This experience had bequeathed to me a pleasant notion of the habitual relations between actors and critics. After all,' I said to myself, 'these critics are the best-natured people in the world when they yield to the natural disposition of their own kind hearts. It must be entirely the fault of authors (a notoriously irritabile genus, full of small vanities and pretensions) if they get on no better with their critics than dogs do with cats. Actors are jolly fellows. The habits of their profession are social. Instead of assuming towards journalism a morose, surly, supercilious, hands-off attitude, they invite it to supper, pat it on its big good-humoured back, take it behind their scenes, and explain how matters stand there: open their hearts to it, in short, and appeal to its own. And see how well it behaves to them! If its theatrical criticism will not quite stand, it falls, at least, as bread and butter always falls, on the good side, the buttered side. And this is as it should be. For reason and justice (let alone generosity) demand that we should always endeavour to judge the act in relation to the intention. If you want to improve others, you must not be always scolding them and throwing cold water on their best endeavours. Praise is the greatest incentive, as censure is the surest check, to worthy effort; and what histrionic effort can be worthier of encouragement than an actor's effort to restore to a stage which has lost the traditions of it the worthy performance of the Shakespearean drama ? In criticising such an effort, all that is well meant should be heartily recognised, and all that is not well done pointed out in no carping spirit. In such a case, even exaggerated praise might possibly be wise as well as generous, whilst exaggerated censure would certainly be stupid as well as spiteful. Obviously our dramatic critics now go upon these maxims; and, whatever else may be said of their criticism, it is not ill-natured.'

When, therefore, I reflected that over the performance I was about to witness the daily and weekly fountains of criticism had been spouting next to nothing but disapproval, I could not but attribute so unwonted a phenomenon to some inadequacy in the performance itself, transcending even the all but inexhaustible amiability of the dramatic critics.

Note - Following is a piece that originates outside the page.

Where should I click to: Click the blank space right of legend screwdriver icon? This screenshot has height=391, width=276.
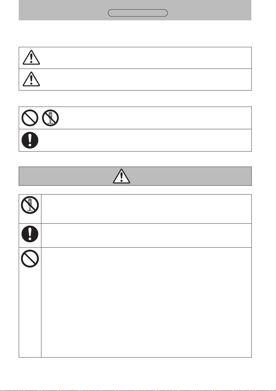point(155,118)
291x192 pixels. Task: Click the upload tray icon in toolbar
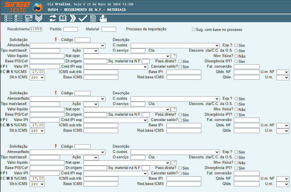[x=103, y=19]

According to the critic of the Times, the only noticeable characteristic of Miss Anderson's Juliet was 'the gushing but empty rapture of a schoolgirl who has dabbled in poetry, and inspired herself with the secondhand sentiment of the circulating library;' and of those scenes in which the earnestness of the woman's nature is thoroughly aroused ’ her rendering was 'false and forced.' Mi. Terriss's Romeo, on the contrary, was, according to the same authority, 'a faultless reading of the part, full of passion and vigour.'

The critic of the Standard had assured us that in witnessing this performance we should more than ever feel the inability of the American actress to portray passion,' that the compass of her art is narrow,' that in the stronger scenes the actress is always weakest,' and that in the serious business of her part she is left quite behind.' Why Miss Anderson's nationality should have been specially mentioned by this critic in connection with her alleged inability to portray passion it was not easy to understand. But, whether the critic meant thereby to express his surprise that, in spite of being American, the actress was unable to portray passion, or to imply, with a delicately indirect compliment to his own countrywomen, that her inability to portray passion was sufficiently accounted for by the fact of her not being English, the statement of his impressions was certainly calculated to have a most chilling effect upon our expectations. After a still sterner condemnation of this lady's failure to give to her delivery of blank verse all the musical rhythm' attained without loss of natural utterance' by the keen poetic sense, the subtle intonation, and sensitively accurate ear of our own English actors and actresses, the same critic, faithful to the laudably gentle spirit of modern dramatic criticism, had relieved his pent-up impulse to praise wherever praise is possible, by bestowing unstinted encomiums upon all the other performers. In Mr. Terriss's Romeo he recognised “a more than adequate representation,' which always gave significance to the text. Mr. Terriss, he assured us, we should find picturesque, easy, and natural,' even in the wild rushes which the actor who supports Miss Anderson is called on to accomplish.' It was comforting, moreover, to learn from so discriminating and severely impartial a critic that this young actor was full of warmth in his passion' with Juliet, and dignity in his stern purpose with the Apothecary; that Mr. Kemble's Peter was replete with 'unobtrusive humour;' and that Mr. Stirling's Friar Lawrence was a remarkably sound and well-considered study,' specially noticeable for its. admirable balance and judgment' and its “fatherly tenderness and sympathy.'

The Saturday Review's remarks had been equally condemnatory of the American actress, and almost equally laudatory of her English partners in the performance. Whether intelligence to realise, or power to express, be defective, the result '--we had been told by this authority—“is the appearance of a young lady preposterously unlike Juliet.' Mr. Terriss, on the other hand, bad come nearer to Romeo than Miss Anderson to Juliet ;' and, whilst her Juliet's awakening in the vault was commonplace,' and her death scene quite devoid of tragic power,' her Romeo's bursts of rage' were replete with genuine passion.' Mr. Stirling's Friar Lawrence, moreover, was, we were again assured, 'not merely dignified.' No, the peculiar merit of “this Friar' was that he made it plain why Romeo was apt to seek

1

and conspicuous that my own poor praises of this or that particular feature of the performance could have added nothing to the general recognition of its excellence.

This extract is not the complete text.